The old floor was swept well to get all the dust and straw off it, and right before applying a segment of the mud mixture it was wet down some to help the new layer stick to the old one. When people were done mixing up batches they got put into wheel barrows and brought into the house then dumped on to tarps or onto segments of the floor that were ready.

To apply a segment you put a 1 1/2 inch thick board a couple feet in front of the already done edge (or the wall) then make sure it is level end to end and with the board on the front edge of the segment behind. You then add mixture, push it into the corners with your hands, or feed, making sure not to have air pockets anywhere then screed it with a board pushing it back and forth and moving it forward to make it pretty level and somewhat smooth, then you use a metal trowel.








Darryl was the main teacher for the floor pour segment of the class, first showing how to mix, then apply the mixture. He is pictured showing Jen how to smooth it out.

(Data records)

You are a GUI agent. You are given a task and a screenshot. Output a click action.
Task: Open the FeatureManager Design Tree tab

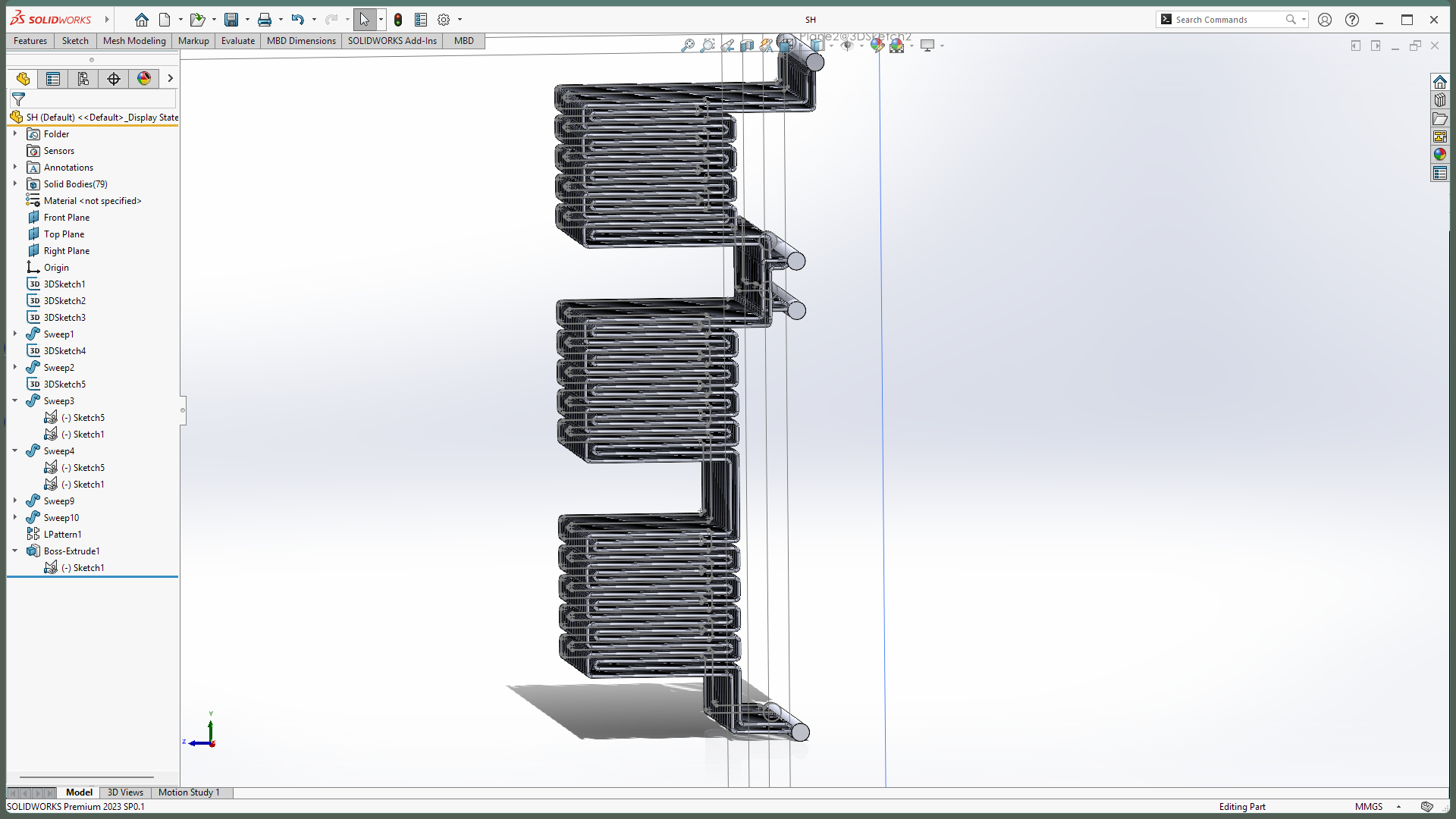23,79
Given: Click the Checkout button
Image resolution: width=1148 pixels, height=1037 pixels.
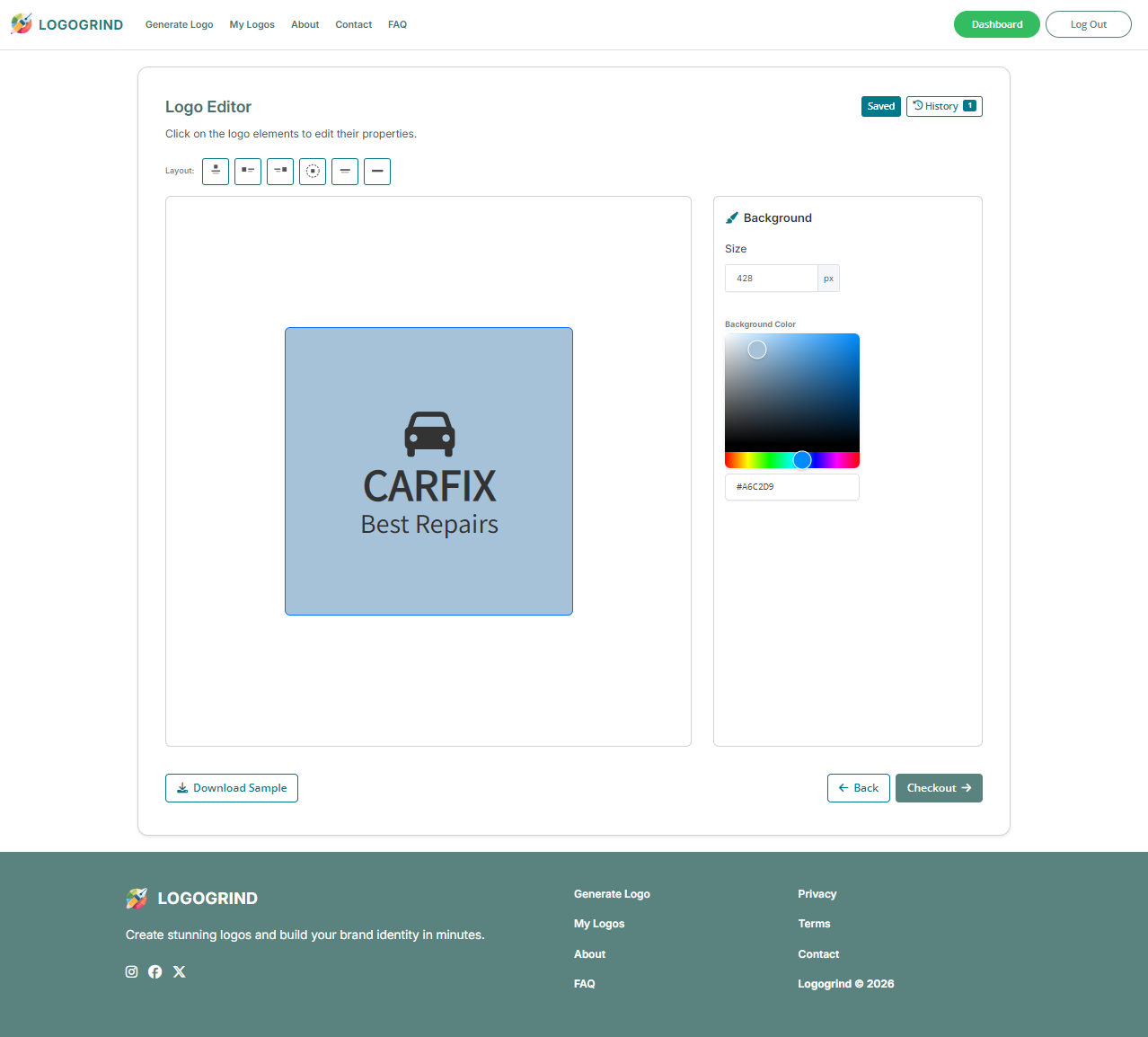Looking at the screenshot, I should (938, 788).
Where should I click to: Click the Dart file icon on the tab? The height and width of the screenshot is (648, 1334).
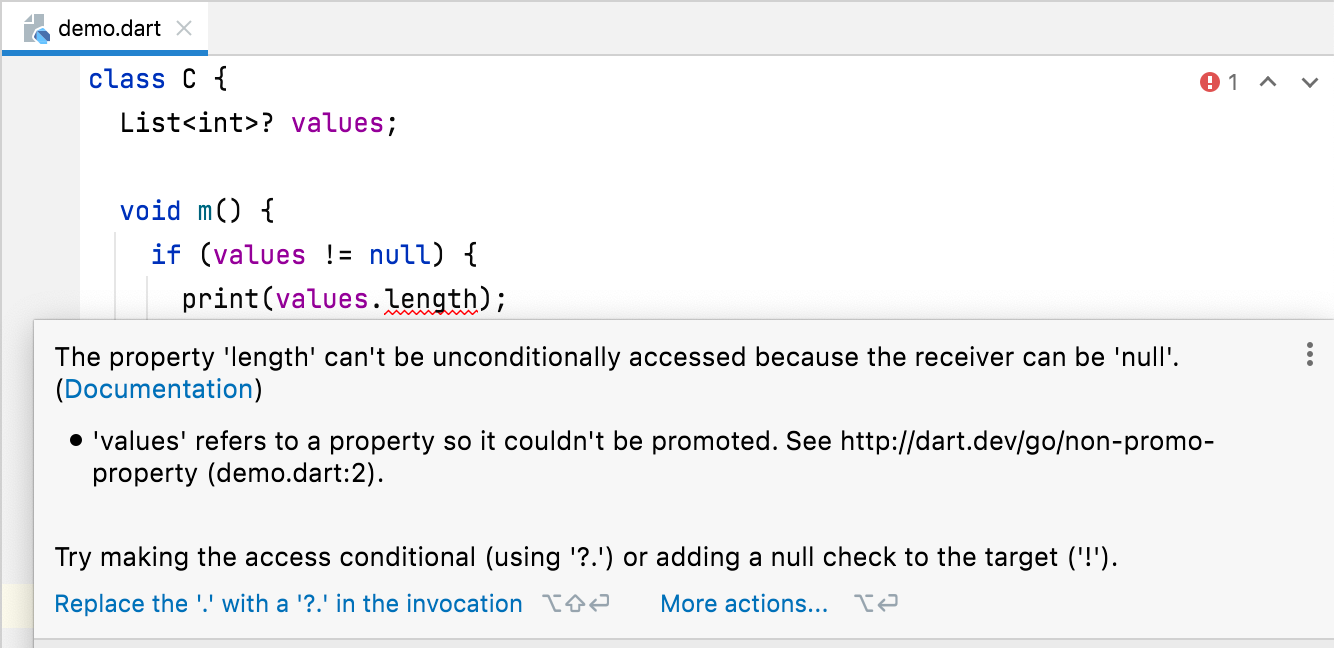coord(36,28)
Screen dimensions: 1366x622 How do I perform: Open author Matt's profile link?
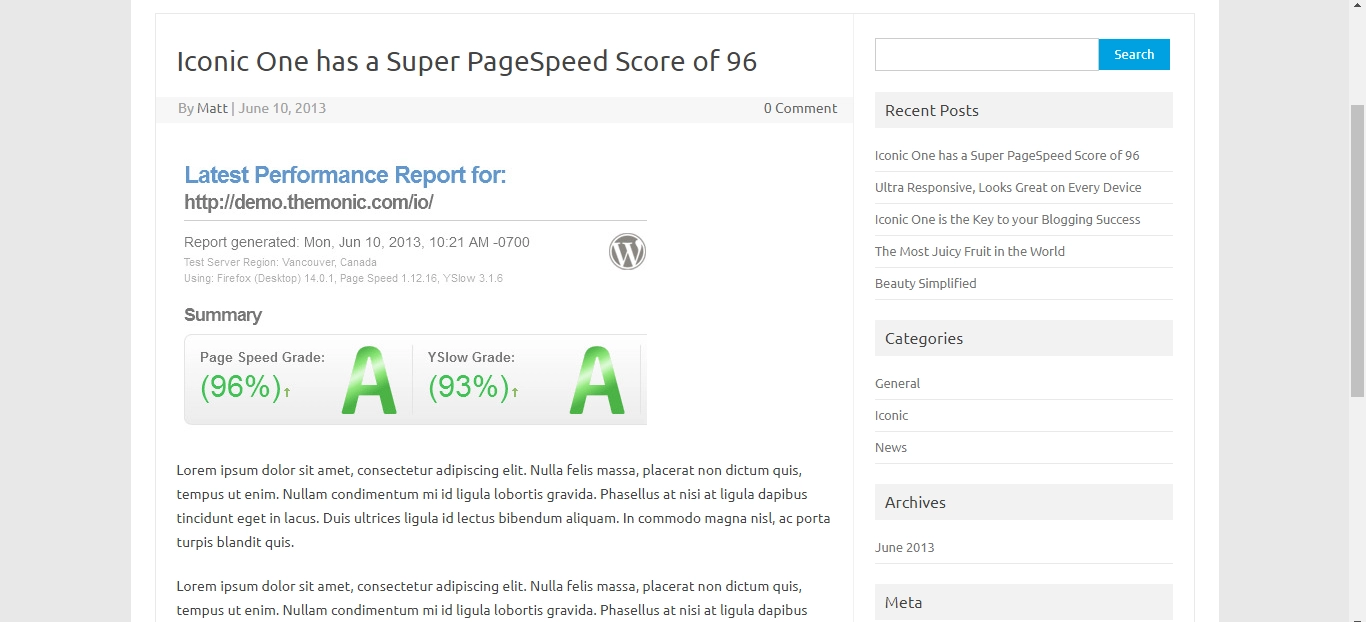pyautogui.click(x=212, y=108)
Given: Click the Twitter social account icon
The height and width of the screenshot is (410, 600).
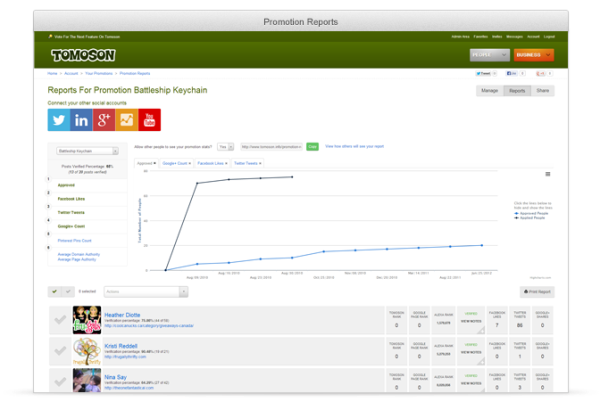Looking at the screenshot, I should click(x=59, y=120).
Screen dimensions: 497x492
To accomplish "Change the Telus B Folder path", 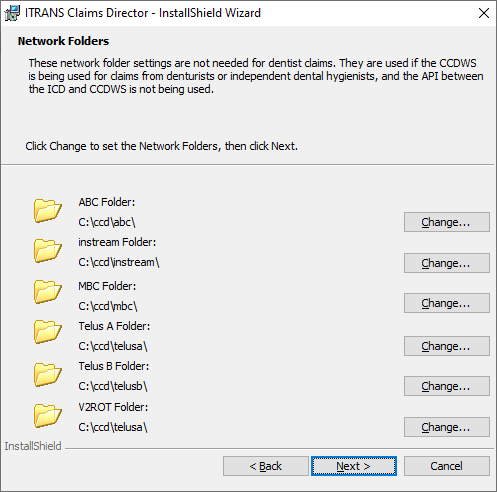I will pos(447,386).
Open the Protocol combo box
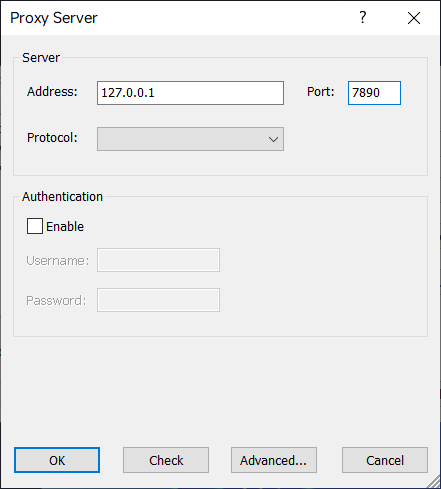Screen dimensions: 441x489 click(190, 139)
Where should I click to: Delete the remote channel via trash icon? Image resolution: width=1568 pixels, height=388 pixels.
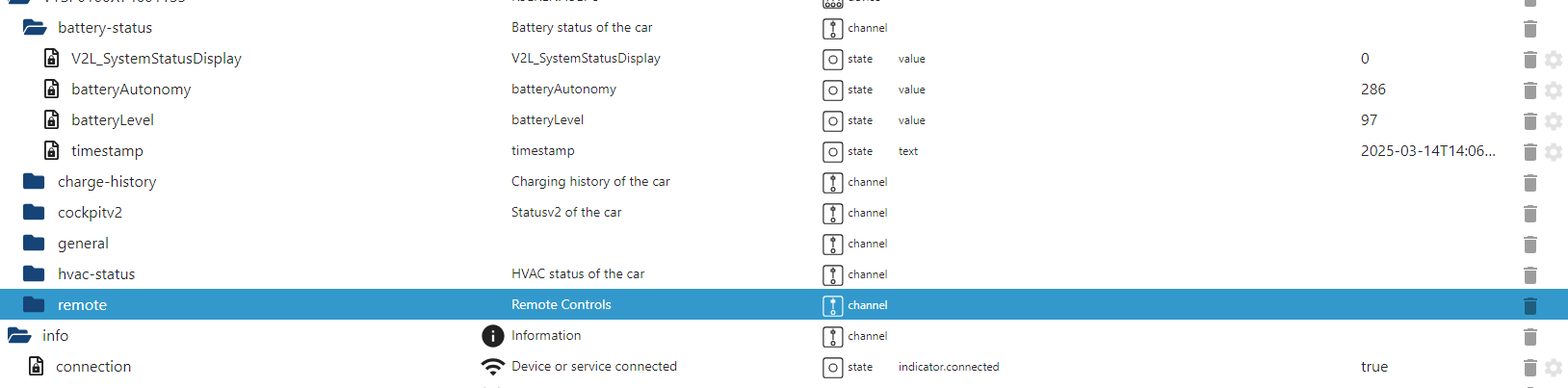1529,306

> _Task brief_
According to the mud floor text, why was the old floor wet down right before each segment of mud mixture was applied? Answer in one to three sentences. These entries are separate material, unrelated to the text.

> _Answer for this exercise_
The old floor was wet down to help the new layer of mud mixture stick to the old one.